Принципиальное отсутствие в этом способе чистой мыслительности объясняется не просто тем, что Пушкин – художник, но именно характером задачи. Положение его обязывает к тому, чтобы «слово» было «дело». В одном письме он решительно заключает: «Делать нечего, так и говорить нечего» (X, 207). Это поворачивает несколько иной стороной часто цитируемое; «Слова поэта суть его дела», откуда легко было бы вывести оправдание любых словопроизнесений. Нет, высказывается только то, что несет связывающую силу целого и роль высказанного «наблюдения» в целом. Сколько бы оно ни противоречило другому, где-нибудь в другом углу обрисовавшемуся, оно имеет в этом прикосновении право на жизнь; без этого – не существует и не является на бумагу. Перед читателем выступает только «поэт действительности».

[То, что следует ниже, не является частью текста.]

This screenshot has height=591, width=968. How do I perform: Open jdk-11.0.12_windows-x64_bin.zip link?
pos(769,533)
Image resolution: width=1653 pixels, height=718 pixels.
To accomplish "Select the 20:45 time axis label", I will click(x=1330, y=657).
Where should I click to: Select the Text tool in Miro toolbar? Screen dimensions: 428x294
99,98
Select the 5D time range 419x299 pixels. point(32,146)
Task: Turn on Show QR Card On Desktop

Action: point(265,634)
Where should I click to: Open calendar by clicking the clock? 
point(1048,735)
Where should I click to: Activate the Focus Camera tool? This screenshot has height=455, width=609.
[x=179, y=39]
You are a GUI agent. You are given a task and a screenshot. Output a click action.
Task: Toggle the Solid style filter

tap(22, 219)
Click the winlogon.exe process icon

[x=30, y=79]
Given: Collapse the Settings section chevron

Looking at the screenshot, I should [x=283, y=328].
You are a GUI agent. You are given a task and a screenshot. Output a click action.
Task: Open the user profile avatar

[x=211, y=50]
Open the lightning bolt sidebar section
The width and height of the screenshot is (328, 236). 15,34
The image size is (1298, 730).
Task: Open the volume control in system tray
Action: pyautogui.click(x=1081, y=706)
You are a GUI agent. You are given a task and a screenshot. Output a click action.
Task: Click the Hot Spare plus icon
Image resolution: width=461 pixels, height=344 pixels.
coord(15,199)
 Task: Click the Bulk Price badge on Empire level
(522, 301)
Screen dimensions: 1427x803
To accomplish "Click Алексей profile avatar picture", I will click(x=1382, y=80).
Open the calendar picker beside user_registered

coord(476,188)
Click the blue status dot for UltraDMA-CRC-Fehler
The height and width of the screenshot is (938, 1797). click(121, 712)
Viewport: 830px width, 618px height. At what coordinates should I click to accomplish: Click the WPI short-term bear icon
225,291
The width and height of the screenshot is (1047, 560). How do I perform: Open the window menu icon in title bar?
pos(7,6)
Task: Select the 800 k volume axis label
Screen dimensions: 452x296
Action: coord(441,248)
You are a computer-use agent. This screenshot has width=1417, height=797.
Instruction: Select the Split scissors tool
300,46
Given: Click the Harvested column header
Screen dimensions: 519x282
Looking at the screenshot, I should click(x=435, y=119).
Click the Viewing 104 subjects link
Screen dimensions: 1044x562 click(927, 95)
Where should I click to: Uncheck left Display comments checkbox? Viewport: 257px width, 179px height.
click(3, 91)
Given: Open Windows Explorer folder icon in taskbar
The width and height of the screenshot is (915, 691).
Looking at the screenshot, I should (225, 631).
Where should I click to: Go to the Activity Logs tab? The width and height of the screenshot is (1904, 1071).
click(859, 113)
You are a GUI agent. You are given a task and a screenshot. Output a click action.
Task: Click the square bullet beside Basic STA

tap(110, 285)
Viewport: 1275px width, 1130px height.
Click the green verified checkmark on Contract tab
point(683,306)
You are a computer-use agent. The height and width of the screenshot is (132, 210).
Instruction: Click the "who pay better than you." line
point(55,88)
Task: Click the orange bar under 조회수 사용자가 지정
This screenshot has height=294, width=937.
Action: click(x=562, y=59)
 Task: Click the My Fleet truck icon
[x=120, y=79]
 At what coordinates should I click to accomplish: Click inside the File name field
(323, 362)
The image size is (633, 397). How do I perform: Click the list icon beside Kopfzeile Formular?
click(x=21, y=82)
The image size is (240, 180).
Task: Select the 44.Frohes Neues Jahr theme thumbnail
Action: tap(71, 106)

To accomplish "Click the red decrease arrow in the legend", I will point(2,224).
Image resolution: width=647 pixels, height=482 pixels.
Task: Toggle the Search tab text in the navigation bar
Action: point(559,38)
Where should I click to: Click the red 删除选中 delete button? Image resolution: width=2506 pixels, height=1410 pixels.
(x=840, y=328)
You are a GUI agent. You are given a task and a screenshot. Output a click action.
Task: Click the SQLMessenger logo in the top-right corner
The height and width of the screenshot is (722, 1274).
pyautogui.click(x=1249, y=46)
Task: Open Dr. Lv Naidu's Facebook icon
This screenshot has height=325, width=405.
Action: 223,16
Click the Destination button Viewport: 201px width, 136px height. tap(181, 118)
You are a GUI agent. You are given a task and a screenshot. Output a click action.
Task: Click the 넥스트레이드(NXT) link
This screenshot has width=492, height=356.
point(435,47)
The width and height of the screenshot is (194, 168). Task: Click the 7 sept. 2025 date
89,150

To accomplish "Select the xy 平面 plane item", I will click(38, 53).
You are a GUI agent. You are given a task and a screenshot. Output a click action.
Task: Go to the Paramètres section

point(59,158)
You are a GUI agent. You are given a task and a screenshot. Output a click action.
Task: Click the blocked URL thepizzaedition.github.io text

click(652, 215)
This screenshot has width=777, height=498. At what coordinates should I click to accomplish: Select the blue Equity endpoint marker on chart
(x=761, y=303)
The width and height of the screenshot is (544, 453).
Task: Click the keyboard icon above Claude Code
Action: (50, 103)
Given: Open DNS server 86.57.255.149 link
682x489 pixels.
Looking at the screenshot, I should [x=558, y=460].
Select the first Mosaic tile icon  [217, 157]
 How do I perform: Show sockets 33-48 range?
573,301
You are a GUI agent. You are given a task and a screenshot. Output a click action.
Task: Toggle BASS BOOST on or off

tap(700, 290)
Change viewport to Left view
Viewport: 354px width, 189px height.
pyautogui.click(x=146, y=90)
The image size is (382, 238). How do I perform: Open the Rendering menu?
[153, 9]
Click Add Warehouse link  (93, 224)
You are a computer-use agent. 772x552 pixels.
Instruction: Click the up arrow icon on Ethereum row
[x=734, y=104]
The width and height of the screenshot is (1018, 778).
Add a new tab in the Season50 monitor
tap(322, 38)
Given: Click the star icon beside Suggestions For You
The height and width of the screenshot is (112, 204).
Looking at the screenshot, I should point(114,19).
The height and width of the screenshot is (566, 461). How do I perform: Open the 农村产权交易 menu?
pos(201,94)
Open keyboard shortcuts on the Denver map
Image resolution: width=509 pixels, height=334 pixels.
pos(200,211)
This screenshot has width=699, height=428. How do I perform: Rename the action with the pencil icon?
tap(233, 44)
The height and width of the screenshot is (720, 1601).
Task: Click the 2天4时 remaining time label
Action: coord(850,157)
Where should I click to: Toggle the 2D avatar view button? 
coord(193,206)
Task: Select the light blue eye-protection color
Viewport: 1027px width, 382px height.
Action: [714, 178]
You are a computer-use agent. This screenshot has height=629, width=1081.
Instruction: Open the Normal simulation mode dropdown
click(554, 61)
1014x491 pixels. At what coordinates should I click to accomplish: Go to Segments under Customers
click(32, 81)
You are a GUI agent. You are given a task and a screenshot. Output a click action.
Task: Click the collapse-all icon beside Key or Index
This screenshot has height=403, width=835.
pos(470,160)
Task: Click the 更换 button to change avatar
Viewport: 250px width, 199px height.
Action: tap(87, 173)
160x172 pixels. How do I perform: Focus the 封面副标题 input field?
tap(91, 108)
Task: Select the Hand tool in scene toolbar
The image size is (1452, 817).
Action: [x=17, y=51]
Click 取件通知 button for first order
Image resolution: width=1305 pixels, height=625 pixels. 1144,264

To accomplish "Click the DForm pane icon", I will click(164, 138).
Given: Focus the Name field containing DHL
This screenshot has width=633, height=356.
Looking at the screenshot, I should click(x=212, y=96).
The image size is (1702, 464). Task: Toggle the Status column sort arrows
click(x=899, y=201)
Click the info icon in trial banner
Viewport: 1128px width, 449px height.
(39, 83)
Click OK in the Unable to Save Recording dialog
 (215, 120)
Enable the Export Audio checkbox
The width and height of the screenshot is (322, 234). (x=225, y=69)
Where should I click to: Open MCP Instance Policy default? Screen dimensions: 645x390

Повторим: как бы ни судить этот способ с чисто теоретической стороны (то есть на основе достигнутого уровня философии), он становится практически наиболее подходящим, чтобы вместить поднимающееся новое сознание и показать, не вычленяя, его дополнительные – в отношении к другим национальным стихиям – приобретения, возможности нового пути.

С его помощью Пушкин открывает форму для традиционной нашей бесформенности. Именно форму, соответствующую безграничным тяготениям и размаху, стремлению «объять необъятное», а не тщетно бороться с ним. До него (и часто ошибочно после) форма в русской литературе была наносной, внешней, иногда удачно дисциплинирующей, иногда насильничающей. С нею боролся неистовый хаос. Здесь впервые открылась возможность какой-то иной их меры (не трагически окруженного островка «гармонии»).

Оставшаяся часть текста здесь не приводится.